-- Opening Marker --

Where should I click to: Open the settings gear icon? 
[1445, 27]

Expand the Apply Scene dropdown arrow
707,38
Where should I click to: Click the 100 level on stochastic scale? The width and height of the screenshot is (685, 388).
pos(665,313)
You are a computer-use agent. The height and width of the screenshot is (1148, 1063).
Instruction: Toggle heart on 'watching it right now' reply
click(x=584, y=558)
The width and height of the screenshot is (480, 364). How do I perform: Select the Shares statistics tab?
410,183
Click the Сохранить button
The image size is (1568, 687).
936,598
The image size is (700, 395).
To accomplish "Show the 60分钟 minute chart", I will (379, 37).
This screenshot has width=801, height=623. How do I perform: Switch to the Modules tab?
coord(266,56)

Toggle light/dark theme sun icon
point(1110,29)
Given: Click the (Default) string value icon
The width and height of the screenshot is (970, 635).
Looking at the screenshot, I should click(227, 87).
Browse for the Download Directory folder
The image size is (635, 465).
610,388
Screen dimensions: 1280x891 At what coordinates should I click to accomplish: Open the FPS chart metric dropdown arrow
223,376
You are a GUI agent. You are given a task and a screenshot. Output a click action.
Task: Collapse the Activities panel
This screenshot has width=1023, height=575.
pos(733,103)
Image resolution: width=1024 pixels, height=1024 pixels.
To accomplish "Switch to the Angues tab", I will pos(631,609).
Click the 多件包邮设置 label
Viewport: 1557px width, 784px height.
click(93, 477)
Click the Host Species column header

-- Closing Marker --

Write the material out once more, exactly as it reads.

Where should I click to: Open the settings gear icon? 
[1445, 27]

Expand the Apply Scene dropdown arrow
707,38
Where should I click to: Click the 100 level on stochastic scale? The width and height of the screenshot is (685, 388).
pos(665,313)
You are a computer-use agent. The height and width of the screenshot is (1148, 1063).
Instruction: Toggle heart on 'watching it right now' reply
click(x=584, y=558)
The width and height of the screenshot is (480, 364). How do I perform: Select the Shares statistics tab?
410,183
Click the Сохранить button
The image size is (1568, 687).
936,598
The image size is (700, 395).
To accomplish "Show the 60分钟 minute chart", I will (379, 37).
This screenshot has width=801, height=623. How do I perform: Switch to the Modules tab?
coord(266,56)

Toggle light/dark theme sun icon
point(1110,29)
Given: Click the (Default) string value icon
The width and height of the screenshot is (970, 635).
Looking at the screenshot, I should click(227, 87).
Browse for the Download Directory folder
The image size is (635, 465).
610,388
Screen dimensions: 1280x891 At what coordinates should I click to accomplish: Open the FPS chart metric dropdown arrow
223,376
You are a GUI agent. You are given a task and a screenshot. Output a click action.
Task: Collapse the Activities panel
This screenshot has width=1023, height=575.
pos(733,103)
Image resolution: width=1024 pixels, height=1024 pixels.
To accomplish "Switch to the Angues tab", I will pos(631,609).
Click the 多件包邮设置 label
Viewport: 1557px width, 784px height.
click(93, 477)
Click the Host Species column header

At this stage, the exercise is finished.